We’re looking at a 15% share price fall in the past five years, which has knocked the Intertek valuation back quite some way.
Good year
Still, a trading update posted on 23 November looks like cause for cheer. At the time of writing, the Intertek share price is up 3% on the day.
The company does inspection, product testing, and certification. And it sounds like it’s had a good year in 2023.
At constant currency, total revenue is up 7.3% year to date, with like-for-like revenue up 6.3%.
The board reckons the firm is on track to hit its 2023 goals. And it affirmed full-year guidance for mid-single digit like-for-like revenue growth. We should also see margin improvement, and “strong free cash flow“.
Balance sheet
Net debt at the end of the year should be between £630m and £680m.
Now, I don’t like to see debt. It’s been a killer of many a growth stock investor’s hopes.
But for a company with a market cap of £6.3bn and annual revenue of more than £3bn, this seems like small change.
On the cash and liquidity front, Intertek gets a big thumbs-up from me.
Valuation
I might not place Intertek among the best value FTSE 100 stocks right now.
But then, we wouldn’t really expect a stock with this kind of earnings growth record down among the banks, would we?
In fact, with broker forecasts showing solid earnings growth to come, I think we could have a chance to buy a long-term growth stock at a very fair price here.
What was it ace investor Warren Buffett said? “It’s far better to buy a wonderful company at a fair price than a fair company at a wonderful price“.
Forecasts
Forecasts suggest a price-to-earnings ratio of 20 for the full year, dropping to 16 by 2025.

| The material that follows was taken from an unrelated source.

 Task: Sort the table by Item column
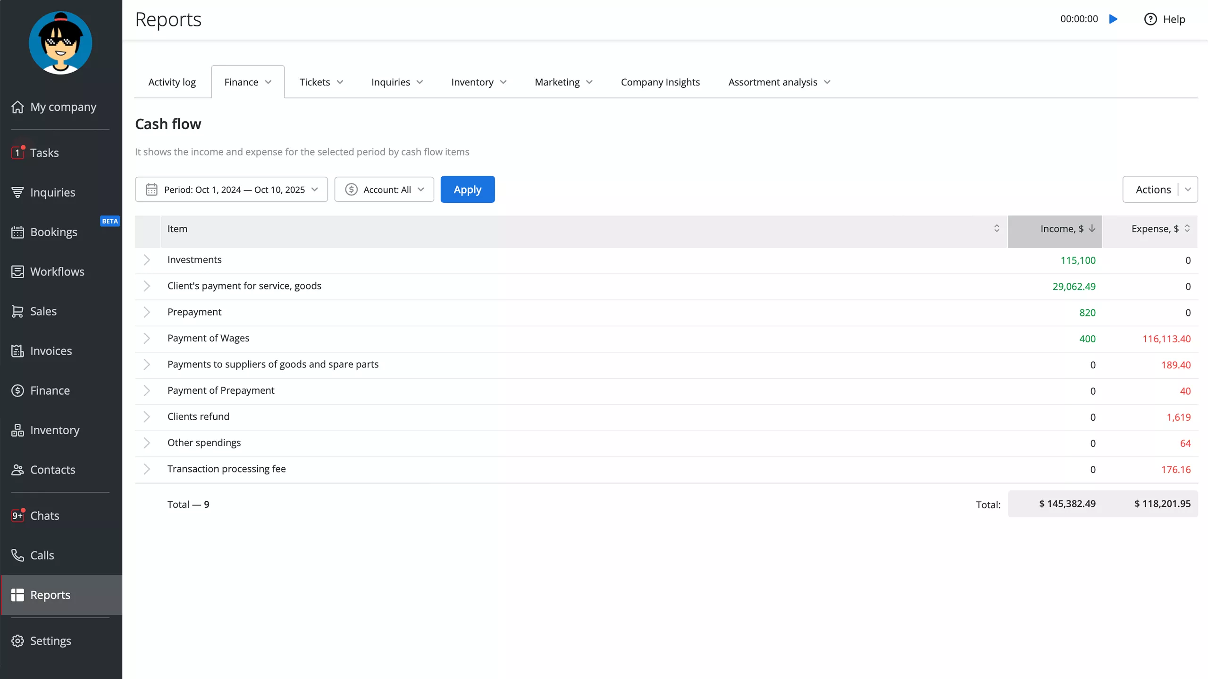tap(996, 229)
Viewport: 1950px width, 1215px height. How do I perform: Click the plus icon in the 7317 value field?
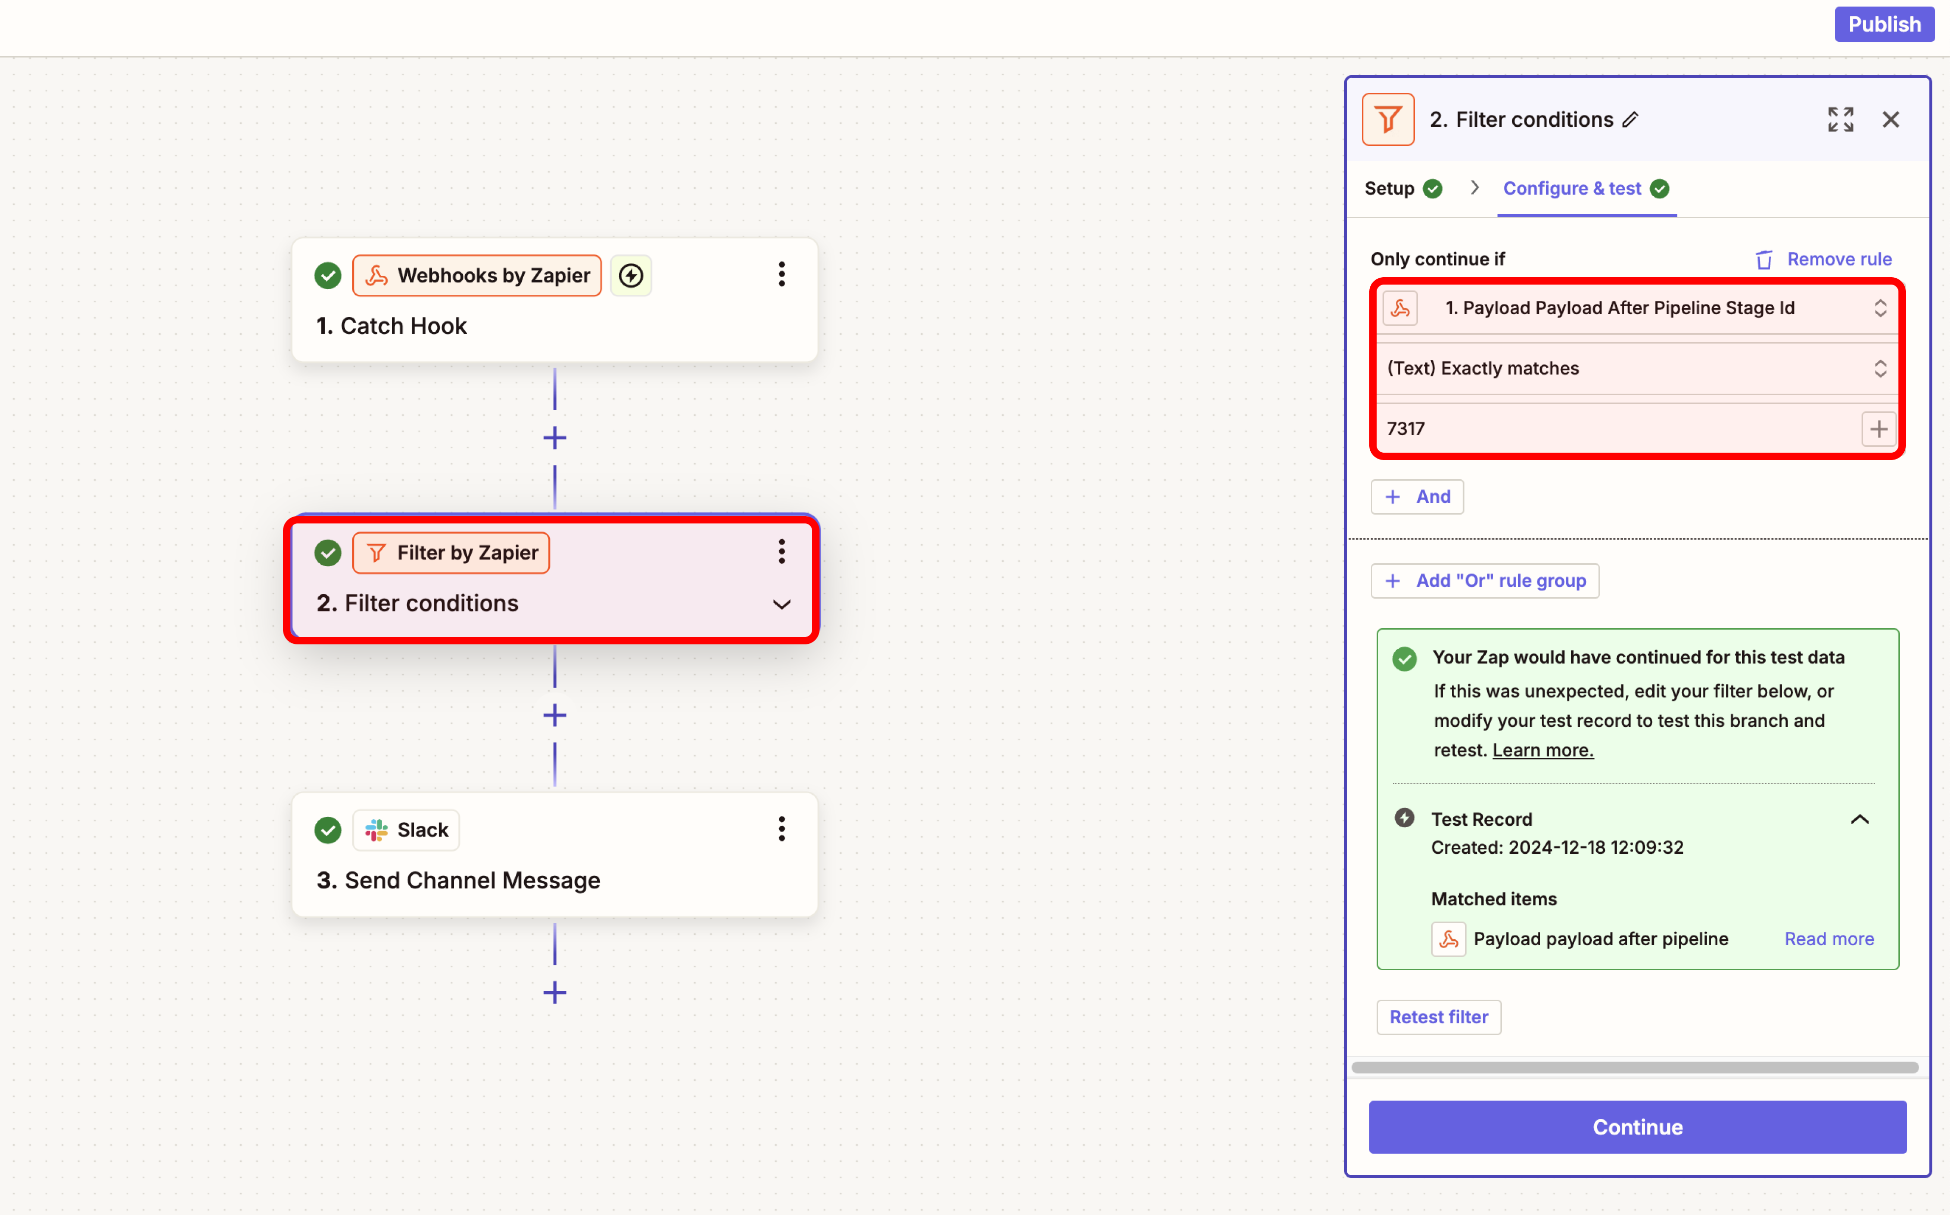click(x=1878, y=429)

That would be very close to the FTSE 100 average, and might just be a steal for a growth stock — especially with dividend yields of around 3% thrown in as a bonus.
I do think any market weakness could hit the demand for Intertek’s services, though. It did get away lightly, I think, in 2020. But I’d say the last few years of economic hardship could mean bigger risk now.
Price falls?
Sometimes, all it can take is seeing a growth stock slightly miss its targets, and that can send shareholders rushing for their ‘Panic sell’ buttons.
And that could mean the pain of a share price fall.
Oh, did I say pain? Sorry, no, I meant an even better buying opportunity.
I have higher priorities for my modest amounts of investment cash right now. But if Intertek shares stay low, I might just snag a few for a bit of diversification in 2024.